Start of DATA

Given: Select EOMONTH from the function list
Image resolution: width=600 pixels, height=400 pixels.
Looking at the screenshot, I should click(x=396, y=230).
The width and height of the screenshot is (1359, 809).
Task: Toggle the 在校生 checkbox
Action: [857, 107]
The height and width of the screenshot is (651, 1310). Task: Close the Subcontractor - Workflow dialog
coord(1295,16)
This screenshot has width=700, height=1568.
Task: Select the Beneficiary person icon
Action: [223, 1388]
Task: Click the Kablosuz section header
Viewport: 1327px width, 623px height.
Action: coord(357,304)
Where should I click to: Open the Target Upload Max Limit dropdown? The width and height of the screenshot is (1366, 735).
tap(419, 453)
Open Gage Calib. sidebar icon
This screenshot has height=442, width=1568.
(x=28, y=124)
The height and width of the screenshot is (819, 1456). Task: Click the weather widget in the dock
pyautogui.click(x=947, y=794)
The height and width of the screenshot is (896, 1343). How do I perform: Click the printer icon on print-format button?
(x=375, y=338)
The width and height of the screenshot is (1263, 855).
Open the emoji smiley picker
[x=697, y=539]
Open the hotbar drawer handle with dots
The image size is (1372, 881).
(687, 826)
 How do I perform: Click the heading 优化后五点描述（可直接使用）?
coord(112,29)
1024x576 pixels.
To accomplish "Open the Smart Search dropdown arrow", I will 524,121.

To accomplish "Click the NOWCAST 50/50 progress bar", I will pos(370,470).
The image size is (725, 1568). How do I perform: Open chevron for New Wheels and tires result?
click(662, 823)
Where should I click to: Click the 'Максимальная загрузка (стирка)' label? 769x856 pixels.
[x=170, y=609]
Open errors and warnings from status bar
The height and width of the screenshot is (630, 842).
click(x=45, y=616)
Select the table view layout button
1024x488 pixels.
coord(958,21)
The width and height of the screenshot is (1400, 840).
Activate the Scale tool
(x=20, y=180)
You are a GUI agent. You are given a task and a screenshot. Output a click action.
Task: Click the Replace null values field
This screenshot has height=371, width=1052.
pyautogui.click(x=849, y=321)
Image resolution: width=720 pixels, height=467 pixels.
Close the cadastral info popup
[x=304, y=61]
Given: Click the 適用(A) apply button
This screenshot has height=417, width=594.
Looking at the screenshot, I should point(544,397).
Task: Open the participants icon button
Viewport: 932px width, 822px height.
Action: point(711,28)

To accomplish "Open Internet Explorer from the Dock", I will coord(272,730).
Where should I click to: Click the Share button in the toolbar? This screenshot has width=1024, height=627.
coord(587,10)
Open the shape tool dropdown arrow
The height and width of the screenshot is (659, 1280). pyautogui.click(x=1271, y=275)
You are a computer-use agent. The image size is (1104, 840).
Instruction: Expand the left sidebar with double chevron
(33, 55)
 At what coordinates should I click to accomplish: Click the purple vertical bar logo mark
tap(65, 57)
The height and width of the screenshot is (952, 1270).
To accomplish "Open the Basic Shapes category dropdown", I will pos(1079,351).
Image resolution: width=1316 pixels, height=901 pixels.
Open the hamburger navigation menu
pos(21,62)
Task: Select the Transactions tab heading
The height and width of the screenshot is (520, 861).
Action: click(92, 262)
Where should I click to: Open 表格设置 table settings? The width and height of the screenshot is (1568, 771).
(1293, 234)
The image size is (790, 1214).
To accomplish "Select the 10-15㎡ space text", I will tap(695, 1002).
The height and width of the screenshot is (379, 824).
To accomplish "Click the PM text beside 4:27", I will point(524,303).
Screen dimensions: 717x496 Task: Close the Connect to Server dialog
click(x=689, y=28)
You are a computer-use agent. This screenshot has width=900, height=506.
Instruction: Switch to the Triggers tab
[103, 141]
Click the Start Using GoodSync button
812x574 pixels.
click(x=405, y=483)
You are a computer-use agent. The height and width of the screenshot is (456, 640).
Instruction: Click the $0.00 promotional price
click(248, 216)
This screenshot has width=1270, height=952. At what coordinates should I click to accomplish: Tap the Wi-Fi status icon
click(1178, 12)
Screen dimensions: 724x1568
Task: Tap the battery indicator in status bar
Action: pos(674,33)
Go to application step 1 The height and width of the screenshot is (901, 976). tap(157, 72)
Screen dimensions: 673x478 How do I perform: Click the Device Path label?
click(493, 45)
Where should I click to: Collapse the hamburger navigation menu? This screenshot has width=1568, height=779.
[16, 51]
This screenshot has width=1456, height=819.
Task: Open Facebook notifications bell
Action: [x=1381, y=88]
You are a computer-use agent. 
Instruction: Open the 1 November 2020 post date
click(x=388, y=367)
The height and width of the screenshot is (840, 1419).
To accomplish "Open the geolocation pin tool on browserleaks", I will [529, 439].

End of DATA

■ TASK DESCRIPTION ■
Output the lines above as a JSON list of strings, one string per line, omitting blank lines.

■ SOLUTION BELOW ■
[
  "Given: Select EOMONTH from the function list",
  "Image resolution: width=600 pixels, height=400 pixels.",
  "Looking at the screenshot, I should click(x=396, y=230).",
  "The width and height of the screenshot is (1359, 809).",
  "Task: Toggle the 在校生 checkbox",
  "Action: [857, 107]",
  "The height and width of the screenshot is (651, 1310). Task: Close the Subcontractor - Workflow dialog",
  "coord(1295,16)",
  "This screenshot has width=700, height=1568.",
  "Task: Select the Beneficiary person icon",
  "Action: [223, 1388]",
  "Task: Click the Kablosuz section header",
  "Viewport: 1327px width, 623px height.",
  "Action: coord(357,304)",
  "Where should I click to: Open the Target Upload Max Limit dropdown? The width and height of the screenshot is (1366, 735).",
  "tap(419, 453)",
  "Open Gage Calib. sidebar icon",
  "This screenshot has height=442, width=1568.",
  "(x=28, y=124)",
  "The height and width of the screenshot is (819, 1456). Task: Click the weather widget in the dock",
  "pyautogui.click(x=947, y=794)",
  "The height and width of the screenshot is (896, 1343). How do I perform: Click the printer icon on print-format button?",
  "(x=375, y=338)",
  "The width and height of the screenshot is (1263, 855).",
  "Open the emoji smiley picker",
  "[x=697, y=539]",
  "Open the hotbar drawer handle with dots",
  "The image size is (1372, 881).",
  "(687, 826)",
  " How do I perform: Click the heading 优化后五点描述（可直接使用）?",
  "coord(112,29)",
  "1024x576 pixels.",
  "To accomplish \"Open the Smart Search dropdown arrow\", I will 524,121.",
  "To accomplish \"Click the NOWCAST 50/50 progress bar\", I will pos(370,470).",
  "The image size is (725, 1568). How do I perform: Open chevron for New Wheels and tires result?",
  "click(662, 823)",
  "Where should I click to: Click the 'Максимальная загрузка (стирка)' label? 769x856 pixels.",
  "[x=170, y=609]",
  "Open errors and warnings from status bar",
  "The height and width of the screenshot is (630, 842).",
  "click(x=45, y=616)",
  "Select the table view layout button",
  "1024x488 pixels.",
  "coord(958,21)",
  "The width and height of the screenshot is (1400, 840).",
  "Activate the Scale tool",
  "(x=20, y=180)",
  "You are a GUI agent. You are given a task and a screenshot. Output a click action.",
  "Task: Click the Replace null values field",
  "This screenshot has height=371, width=1052.",
  "pyautogui.click(x=849, y=321)",
  "Image resolution: width=720 pixels, height=467 pixels.",
  "Close the cadastral info popup",
  "[x=304, y=61]",
  "Given: Click the 適用(A) apply button",
  "This screenshot has height=417, width=594.",
  "Looking at the screenshot, I should point(544,397).",
  "Task: Open the participants icon button",
  "Viewport: 932px width, 822px height.",
  "Action: point(711,28)",
  "To accomplish \"Open Internet Explorer from the Dock\", I will coord(272,730).",
  "Where should I click to: Click the Share button in the toolbar? This screenshot has width=1024, height=627.",
  "coord(587,10)",
  "Open the shape tool dropdown arrow",
  "The height and width of the screenshot is (659, 1280). pyautogui.click(x=1271, y=275)",
  "You are a computer-use agent. The image size is (1104, 840).",
  "Instruction: Expand the left sidebar with double chevron",
  "(33, 55)",
  " At what coordinates should I click to accomplish: Click the purple vertical bar logo mark",
  "tap(65, 57)",
  "The height and width of the screenshot is (952, 1270).",
  "To accomplish \"Open the Basic Shapes category dropdown\", I will pos(1079,351).",
  "Image resolution: width=1316 pixels, height=901 pixels.",
  "Open the hamburger navigation menu",
  "pos(21,62)",
  "Task: Select the Transactions tab heading",
  "The height and width of the screenshot is (520, 861).",
  "Action: click(92, 262)",
  "Where should I click to: Open 表格设置 table settings? The width and height of the screenshot is (1568, 771).",
  "(1293, 234)",
  "The image size is (790, 1214).",
  "To accomplish \"Select the 10-15㎡ space text\", I will tap(695, 1002).",
  "The height and width of the screenshot is (379, 824).",
  "To accomplish \"Click the PM text beside 4:27\", I will point(524,303).",
  "Screen dimensions: 717x496 Task: Close the Connect to Server dialog",
  "click(x=689, y=28)",
  "You are a computer-use agent. This screenshot has width=900, height=506.",
  "Instruction: Switch to the Triggers tab",
  "[103, 141]",
  "Click the Start Using GoodSync button",
  "812x574 pixels.",
  "click(x=405, y=483)",
  "You are a computer-use agent. The height and width of the screenshot is (456, 640).",
  "Instruction: Click the $0.00 promotional price",
  "click(248, 216)",
  "This screenshot has width=1270, height=952. At what coordinates should I click to accomplish: Tap the Wi-Fi status icon",
  "click(1178, 12)",
  "Screen dimensions: 724x1568",
  "Task: Tap the battery indicator in status bar",
  "Action: pos(674,33)",
  "Go to application step 1 The height and width of the screenshot is (901, 976). tap(157, 72)",
  "Screen dimensions: 673x478 How do I perform: Click the Device Path label?",
  "click(493, 45)",
  "Where should I click to: Collapse the hamburger navigation menu? This screenshot has width=1568, height=779.",
  "[16, 51]",
  "This screenshot has width=1456, height=819.",
  "Task: Open Facebook notifications bell",
  "Action: [x=1381, y=88]",
  "You are a computer-use agent. ",
  "Instruction: Open the 1 November 2020 post date",
  "click(x=388, y=367)",
  "The height and width of the screenshot is (840, 1419).",
  "To accomplish \"Open the geolocation pin tool on browserleaks\", I will [529, 439]."
]